28 Weeks Later shows us what happens when the United States military and its crack scientists are sent in to England to help the survivors rebuild. We are introduced to a seemingly disparate group of individuals; Donald Harris (Robert Carlyle), a guilt-ridden Londoner who has been reunited with his children after leaving his wife to die at the hands of the infected; Doyle (Jeremy Renner), an American sharpshooter assigned to “protect” the survivors in the safe zone; and Scarlet (Rose Byrne), an Army scientist who fears that the infection is far from behind them. When Donald’s children sneak out of the safe zone to return to their house, they find their mother has survived, despite being bitten. The army brings her back to study her, and discover that she is somehow immune to the effects of the virus, although she is most certainly a carrier. When Donald sneaks in to visit her, an innocent kiss is all it takes to bring on a second wave of the infected, leaving the survivors to contend with both the bloodthirsty mobs and the itchy trigger fingers of the overwhelmed U.S. forces.


28 Weeks Later takes everything good about 28 Days Later and expands upon it, offering up meatier, more complex characters, a surprisingly epic scale, and some truly intense and effective scares. The film opens with the white-knuckle pursuit of Donald and doesn’t let up until the final jarring moments. One scene, “shot” through the night vision scope of a rifle in a pitch-dark London subway station, is particularly unsettling, and one of the most unnerving cinematic experiences I’ve ever sat through. This is one of the rare examples of a sequel outshining its predecessor in almost every conceivable way.

 

 

28 Weeks Later looks fantastic, with a rich and highly detailed transfer that recreates the film’s dark color palette perfectly, and without a hint of digital noise or artifacting in even the darkest of circumstances (of which there are many). The aforementioned opening sequence, in which Donald is pursued across the lush green landscape of a rural British farmhouse, sets the tone for the rest of this transfer with its vividness and amazing clarity.

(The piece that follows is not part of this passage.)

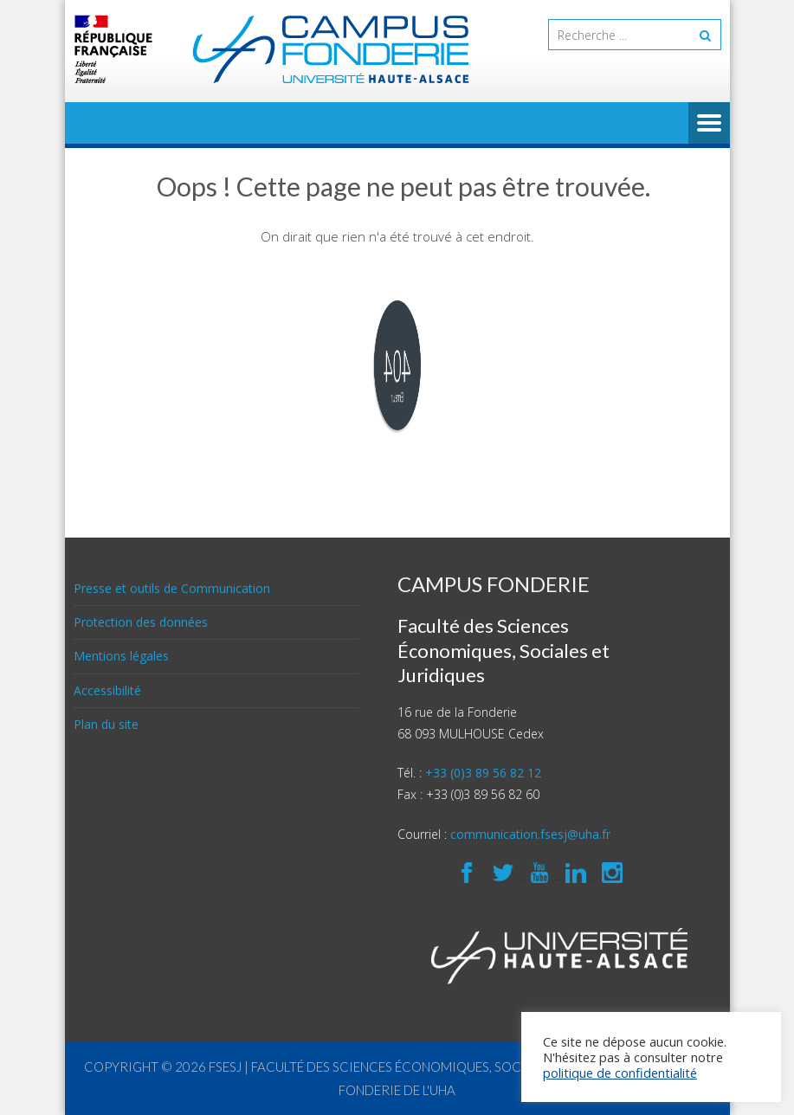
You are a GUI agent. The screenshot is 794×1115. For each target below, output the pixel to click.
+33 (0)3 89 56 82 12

The mix on the uncompressed audio track is a bit on the loud side, with the abundance of explosions, gunshots, screams, and the film’s score swelling well above the comparably soft dialogue. I was watching this one rather late at night, and the variances in levels had me fumbling for the volume control on more than one occasion. Still, the quality of the audio is top-notch, and I’ll definitely revisit the film at a more reasonable time of day so I can truly “let it fly”.

 
An abundance of bonus material is presented, but, sadly, all of it is in standard definition, including three short featurettes, a pair of deleted scenes, animated “comic” panels, and a commentary track featuring director Juan Carlos Fresnadillo and producer Enrique Lopez-Lavigne. Extras are rounded out by a trailer for this feature, as well as a trailer for 28 Days Later.
 

 

One of the best horror films of the past decade gets an even better sequel, chock-full of action, intense scares, and much sly political commentary (despite our best intentions, America should really just take care of itself). An essential addition to anyone’s Blu-ray library!